Pick out each line of the listing below that contains the word "agent", and copy those lines in full.

**Data for processing**:

** start **

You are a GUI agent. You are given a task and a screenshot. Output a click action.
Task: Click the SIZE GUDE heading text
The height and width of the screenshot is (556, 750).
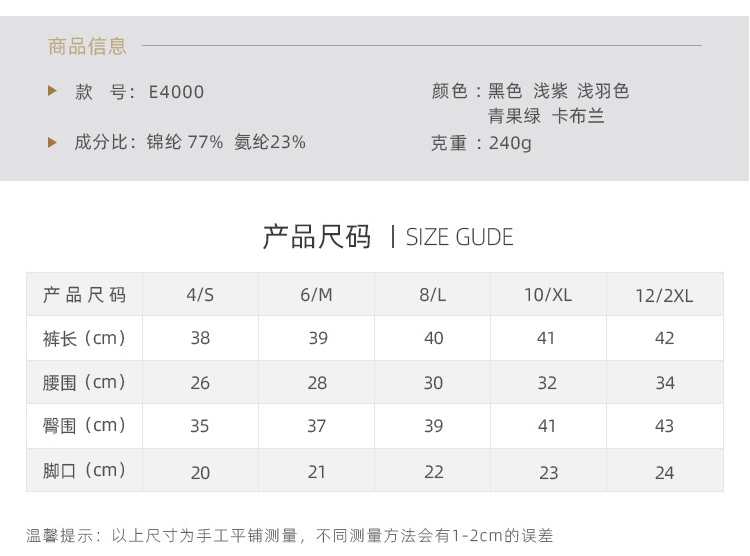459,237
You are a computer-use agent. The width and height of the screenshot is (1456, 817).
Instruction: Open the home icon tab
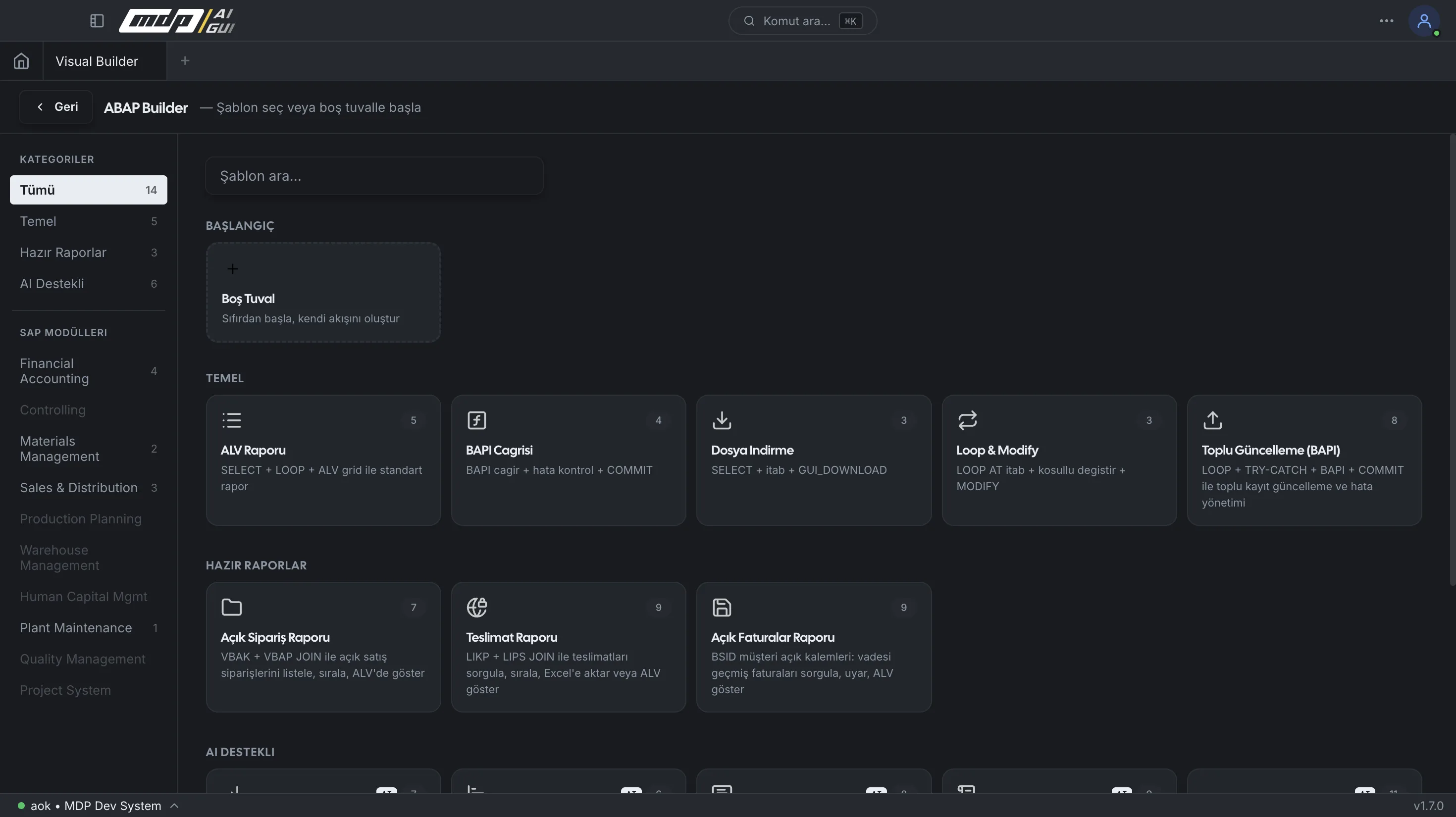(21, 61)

** end **
** start **

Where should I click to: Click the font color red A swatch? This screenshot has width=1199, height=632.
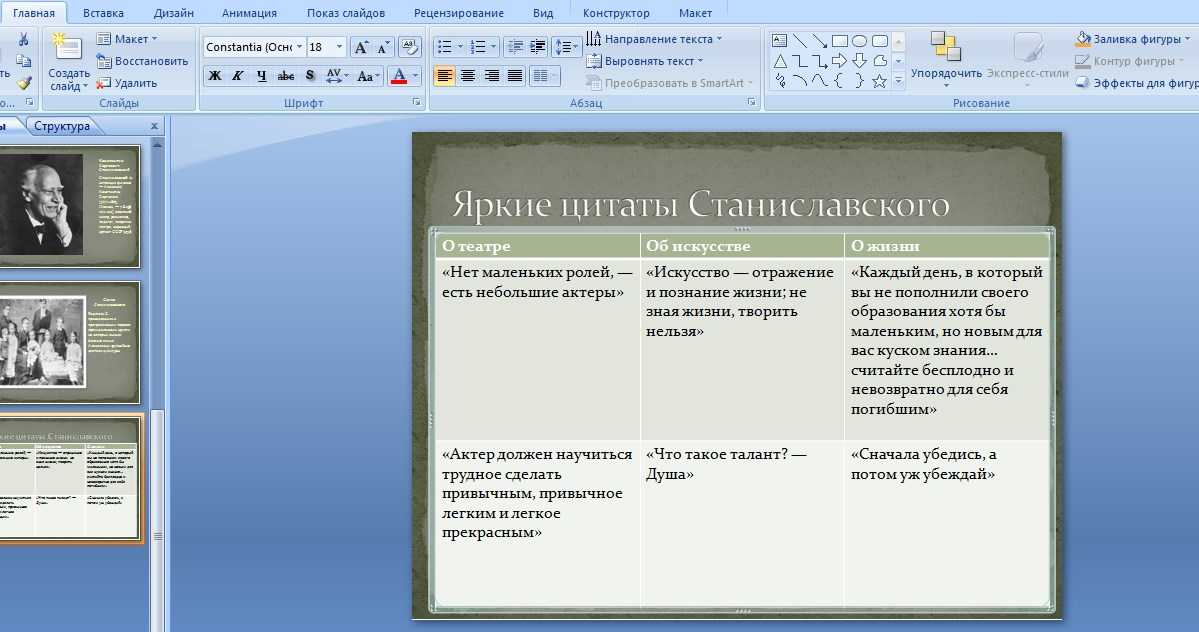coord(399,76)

** end **

**Problem solution**:
You are a GUI agent. You are given a task and a screenshot. Output a click action.
You are a computer-use agent. The width and height of the screenshot is (1456, 817).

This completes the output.